The purpose of this study was to determine both an association between mortality and physical activity (PA) objectively measured by accelerometer and cutoff values for PA in Japanese outpatients with heart failure (HF). This prospective observational study comprised 170 HF outpatients (mean age, 65.2 years; 77% men). Peak oxygen uptake (VO 2 ) and the relation between ventilation and carbon dioxide production (VE/VCO 2 slope) as indices of exercise capacity were measured during cardiopulmonary exercise testing with a cycle ergometer. PA was assessed by accelerometer-measured average step count (steps) per day for 1 week. Study endpoint was cardiovascular-related death. Over an average follow-up of 1,377.1 (median, 1,335) days, 31 cardiovascular-related deaths occurred. Patients were then divided into survivor (n = 139) and nonsurvivor (n = 31) groups. Brain natriuretic peptide level was significantly different between groups. Peak VO 2 and steps were also significantly lower and VE/VCO 2 slope higher in the nonsurvivors versus survivors. Univariate Cox proportional hazards analysis showed brain natriuretic peptide, peak VO 2 , VE/VCO 2 slope, and steps to be significant prognostic indicators of survival. Multivariate analysis showed PA of ≤4,889.4 steps/day to be a strong and independent predictor of prognosis (hazard ratio: 2.28, 95% confidence interval: 1.31–6.30; p = 0.008). Kaplan-Meier curves after log-rank test showed significant prognostic difference between PA of ≤4,889.4 and >4,889.4 steps/day in the 2 groups (log-rank: 12.19; p = 0.0005). In conclusion, step count as objectively measured by accelerometer may be a prognostic indicator of mortality in Japanese outpatients with HF.
Little is known about the relation between cardiovascular-related mortality and physical activity (PA) as objectively measured by step count with an accelerometer and other survival-related parameters such as left ventricular ejection fraction (LVEF), plasma brain natriuretic peptide (BNP) concentration, peak oxygen uptake (peak VO 2 ), and VE/VCO 2 slope (relation between ventilation [VE] and carbon dioxide production [VCO 2 ]) in heart failure (HF) outpatients. We hypothesized that low PA, as measured by step count, would be related to a reduced rate of survival and might predict mortality in addition to other survival-related parameters in HF outpatients.

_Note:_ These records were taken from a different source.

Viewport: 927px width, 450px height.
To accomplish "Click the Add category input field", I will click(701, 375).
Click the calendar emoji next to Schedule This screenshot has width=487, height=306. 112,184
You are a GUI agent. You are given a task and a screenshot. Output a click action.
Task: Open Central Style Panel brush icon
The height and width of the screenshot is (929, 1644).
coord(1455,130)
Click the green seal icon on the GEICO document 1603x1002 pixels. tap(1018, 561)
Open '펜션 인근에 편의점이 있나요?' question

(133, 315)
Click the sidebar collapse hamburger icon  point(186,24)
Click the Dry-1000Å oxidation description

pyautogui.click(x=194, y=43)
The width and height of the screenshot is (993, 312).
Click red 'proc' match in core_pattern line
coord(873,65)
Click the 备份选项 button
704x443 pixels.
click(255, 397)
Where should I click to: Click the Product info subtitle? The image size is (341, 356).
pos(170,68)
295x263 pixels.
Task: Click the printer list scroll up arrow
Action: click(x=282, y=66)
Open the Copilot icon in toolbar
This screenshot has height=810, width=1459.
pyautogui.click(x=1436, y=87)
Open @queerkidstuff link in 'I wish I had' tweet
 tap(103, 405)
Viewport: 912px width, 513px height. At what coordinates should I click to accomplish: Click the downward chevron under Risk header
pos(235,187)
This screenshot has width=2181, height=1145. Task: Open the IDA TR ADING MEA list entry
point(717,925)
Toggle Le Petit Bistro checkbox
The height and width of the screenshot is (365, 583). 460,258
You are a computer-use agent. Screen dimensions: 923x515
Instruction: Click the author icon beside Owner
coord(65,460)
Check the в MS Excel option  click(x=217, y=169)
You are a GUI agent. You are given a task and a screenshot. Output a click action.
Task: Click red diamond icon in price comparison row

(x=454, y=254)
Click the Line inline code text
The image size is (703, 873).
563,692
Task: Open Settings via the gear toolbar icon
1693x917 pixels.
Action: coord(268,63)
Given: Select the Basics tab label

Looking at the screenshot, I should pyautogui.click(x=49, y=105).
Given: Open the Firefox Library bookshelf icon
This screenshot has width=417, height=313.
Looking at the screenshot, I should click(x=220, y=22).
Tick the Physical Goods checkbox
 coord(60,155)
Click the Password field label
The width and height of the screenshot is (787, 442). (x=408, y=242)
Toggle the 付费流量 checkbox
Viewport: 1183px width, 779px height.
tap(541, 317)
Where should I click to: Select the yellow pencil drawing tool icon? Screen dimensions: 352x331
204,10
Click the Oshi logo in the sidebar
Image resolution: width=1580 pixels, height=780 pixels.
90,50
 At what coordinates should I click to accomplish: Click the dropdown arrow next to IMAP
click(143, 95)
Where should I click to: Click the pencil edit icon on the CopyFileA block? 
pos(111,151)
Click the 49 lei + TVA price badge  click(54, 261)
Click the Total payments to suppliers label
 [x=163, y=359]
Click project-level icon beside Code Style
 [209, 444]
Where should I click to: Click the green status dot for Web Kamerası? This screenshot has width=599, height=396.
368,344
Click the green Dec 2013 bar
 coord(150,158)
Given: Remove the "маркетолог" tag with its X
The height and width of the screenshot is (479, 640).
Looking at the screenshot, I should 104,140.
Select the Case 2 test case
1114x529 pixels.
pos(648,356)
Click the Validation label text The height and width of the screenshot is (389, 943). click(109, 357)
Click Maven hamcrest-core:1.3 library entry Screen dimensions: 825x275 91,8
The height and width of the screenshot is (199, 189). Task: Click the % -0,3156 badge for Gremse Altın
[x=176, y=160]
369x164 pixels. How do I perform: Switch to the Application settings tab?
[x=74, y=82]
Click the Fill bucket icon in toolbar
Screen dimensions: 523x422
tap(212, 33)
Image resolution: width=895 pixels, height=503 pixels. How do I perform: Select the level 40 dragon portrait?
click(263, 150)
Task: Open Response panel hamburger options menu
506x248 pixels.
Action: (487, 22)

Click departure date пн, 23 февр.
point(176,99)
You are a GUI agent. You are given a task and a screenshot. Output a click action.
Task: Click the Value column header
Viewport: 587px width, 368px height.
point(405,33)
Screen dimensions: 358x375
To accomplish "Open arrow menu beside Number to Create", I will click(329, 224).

The present study aimed to determine (1) the relation among peak VO 2 , VE/VCO 2 slope, PA, and mortality by investigating whether these values are related to differences in long-term cardiac-related mortality, and (2) whether there are cut-off values for peak VO 2 , VE/VCO 2 slope, and PA as measured by step count that are associated with a reduction in mortality between survivors and nonsurvivors in a cohort of Japanese outpatients with HF.
Methods
In this prospective observational study, consecutive Japanese outpatients with HF were selected for evaluation by cardiopulmonary exercise testing from 1,899 cardiac patients with myocardial infarction, coronary artery bypass grafting, valve replacement, or HF who visited St. Marianna University School of Medicine Hospital from November 2002 to October 2010. Patients classified as New York Heart Association functional class IV and those with neurological, peripheral vascular, orthopedic, or pulmonary disease were excluded. From these 1,899 patients, 477 stable HF outpatients aged 50 to 89 years were included in this study, which was approved by the St. Marianna University School of Medicine Institutional Committee on Human Research. Written informed consent was obtained from each patient.
Clinical characteristics were evaluated by review of medical records and included age, gender, body mass index, LVEF, etiology of HF, and medications. A cardiologist assessed LVEF as the index of cardiac function by echocardiography in all patients. Cardiopulmonary exercise testing was performed with a cycle ergometer ramp protocol as previously described and only on patients who had not undergone any exercise testing previously. Testing included an initial 3-minute rest on the cycle ergometer followed by 3 minutes of warm-up at a 10- or 20-watt load and full exercise with a linear increase in load by 1 watt every 6 seconds. A 12-lead electrocardiogram from which heart rate was determined was continuously monitored throughout the test. The patient’s VO 2 , VE, and VCO 2 were measured breath by breath throughout the exercise period from expired gases with an AE-300S aero monitor (Minato Ikagaku Co., Tokyo, Japan) and calculated on a personal computer. The exercise test endpoint as determined by the criteria of the American College of Sports Medicine included leg fatigue, shortness of breath, or respiratory exchange ratio >1.15. Peak VO 2 and VE/VCO 2 slope were calculated as indices of exercise capacity.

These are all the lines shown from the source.